In Philadelphia, at a date to be set, the museum will present the skull, which still has a bullet lodged in it, to Brigadier S.L Gabriel, military attaché of the Australian Embassy in Washington. In a letter to the museum, Gabriel confirmed a finding by a British military forum that the skull was that of Pvt. Thomas Hurdis, of New South Wales.
Hurdis, who was 27, was wounded Sept. 28, 1917, during the Battle of Polygon Wood near Ypres, Belgium. He died five days later.
The U.S. Army surgeon who treated him was W.T. Shoemaker, a Philadelphia ophthalmologist.
Initial reports had indicated that Shoemaker had donated the skull to the Mutter. The museum, however, said Tuesday that the British government, through the British Medical Services, gave the skull to the museum as part of a collection intended for study by military doctors conducting reconstructive surgery on soldiers.
Gabriel noted that the museum’s possession of the skull was “entirely consistent with the applicable laws and protocols.”
The skull’s existence and the nationality of its owner were not widely known until an article appeared Sept. 25 in the Guardian, prompting some Australian politicians to call for its return.
The Mutter said the Australian army first contacted the museum about the skull in August.
“I very much appreciate [the museum’s] understanding and respect for the nature of this request and the considerable detail [they] have provided … including how this has directly contributed to the development of military medicine capabilities,” Gabriel said in his letter. “The repatriation and interment of Private Hurdis’ skull is consistent with our ongoing efforts to recover, identify and formally inter human remains of our fallen from all conflicts.”
Robert Hicks, director of the Mütter Museum and the Historical Medical Library of the College of Physicians of Philadelphia, said in a statement: “We can appreciate the position of, and are sympathetic to the mission of the Australian Army.
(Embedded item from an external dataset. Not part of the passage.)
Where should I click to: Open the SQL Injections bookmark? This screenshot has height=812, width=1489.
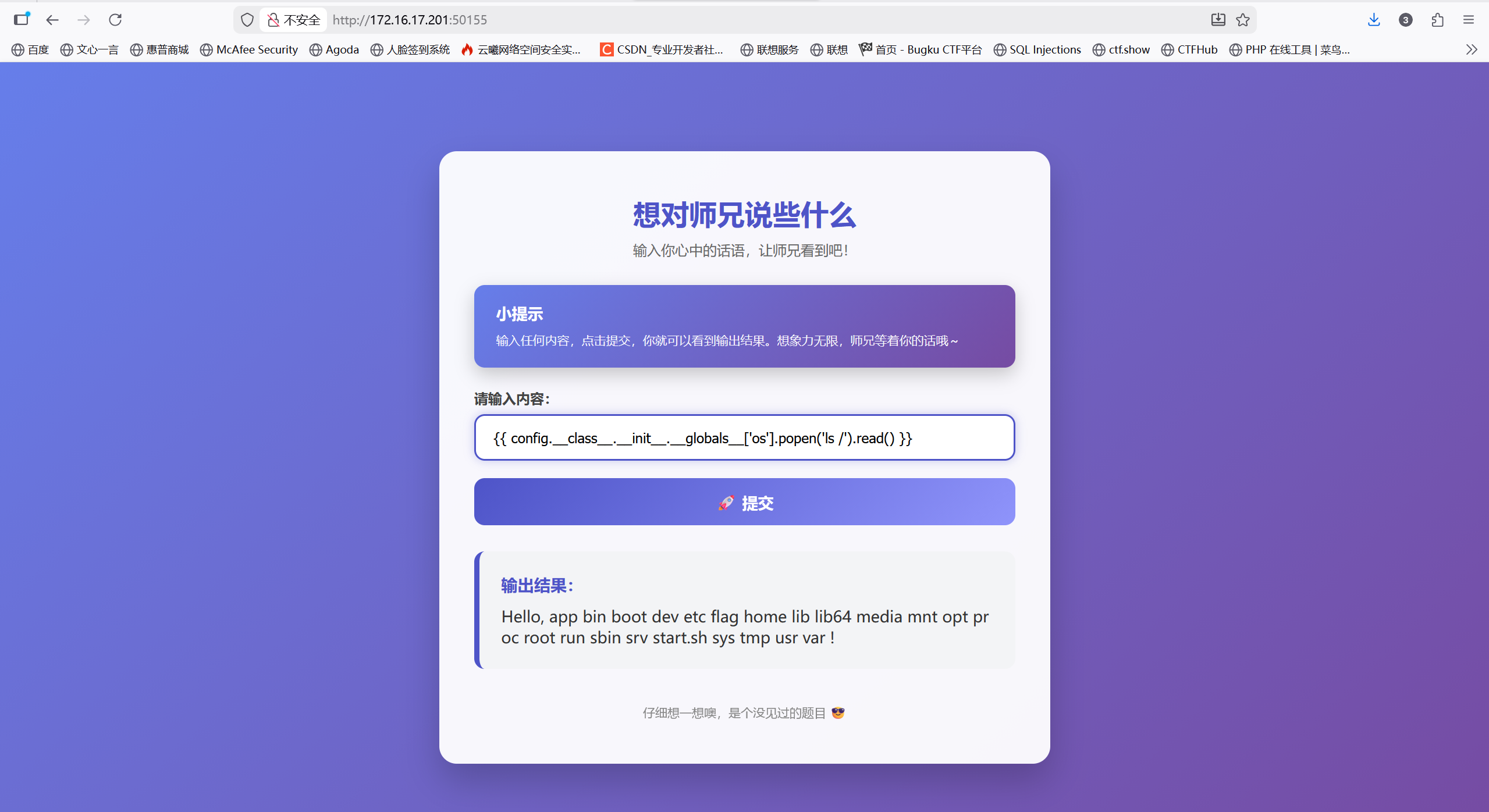click(x=1037, y=49)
The recovery of remains of soldiers who were lost in combat or died as prisoners of war is vital work.”
“The Mütter Museum observes a high standard of care and respect regarding human remains, and our observances of relevant laws and protocols is consistent with best practice in United States museums,” he said.
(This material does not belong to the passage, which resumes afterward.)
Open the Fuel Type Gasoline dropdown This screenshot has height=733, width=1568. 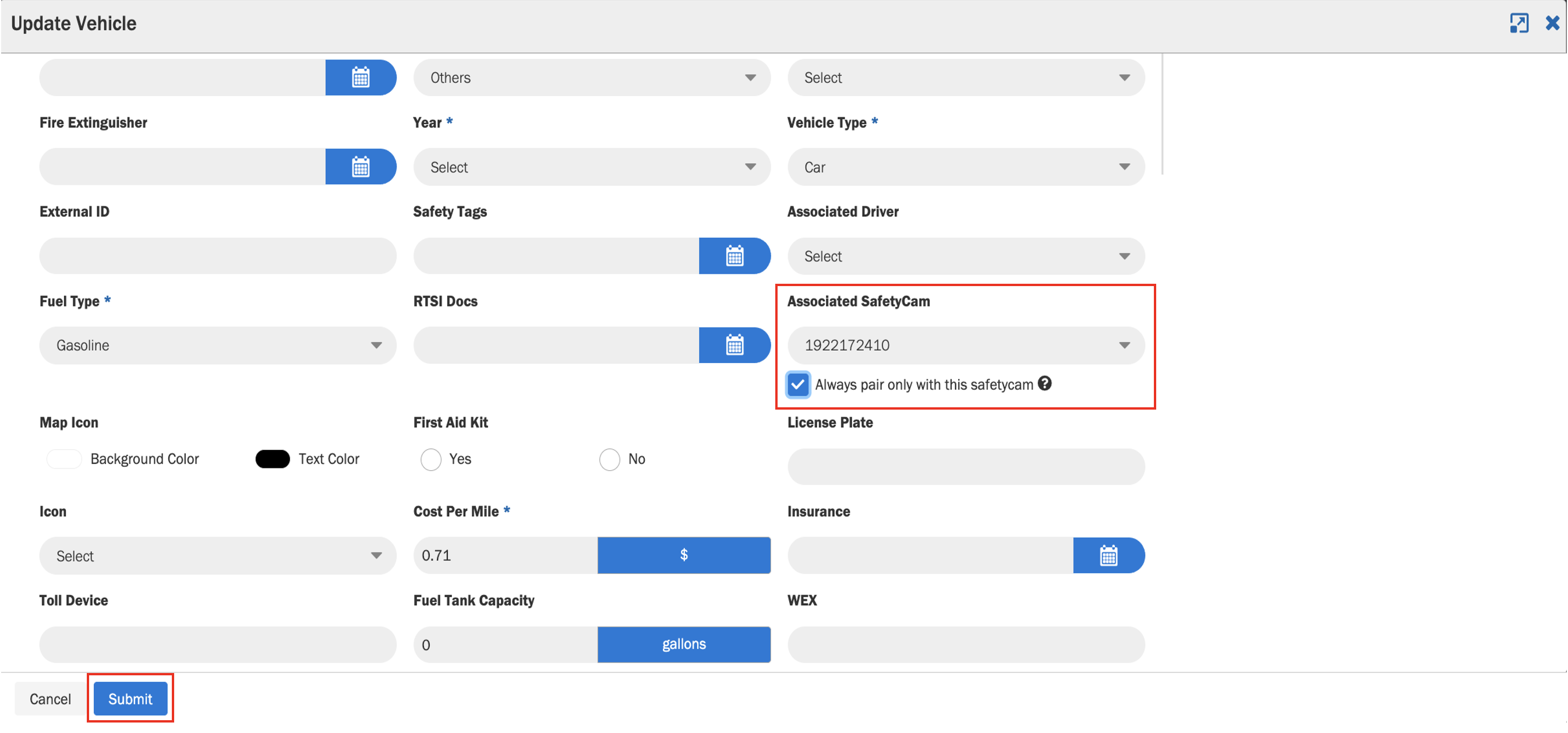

The U.S. and British armies have long authorized the collection of specimens without permission from wounded or dead soldiers for medical education as long as the individuals from whom they were taken were not identified in relation to the specimens.
A current exhibit at the Mutter focuses on Civil War medicine and includes specimens collected during the war and provided to the museum by the U.S. Army.
Members of a British military forum started investigating the origin of the skull after the Guardian article appeared.
Based on when the soldier was shot and when he died as well as the nature of his wounds and location of the hospital where Shoemaker was stationed at the time, the forum members said they believed the skull was that of Hurdis, whose grave is near where the hospital was in France.
“I’m really pleased to hear that, on the centenary of his death, Australian authorities have confirmed that the skull is that of Thomas Hurdis and that the museum is to return it,” said John Hartley, a military historian and member of the forum. “The right thing has been done here and we can look forward to Thomas’ skull being buried, along with the rest of his remains, at the Commonwealth War Graves cemetery in Le Treport, France. I hope to pay my respects to this brave man during a battlefields trip next spring.”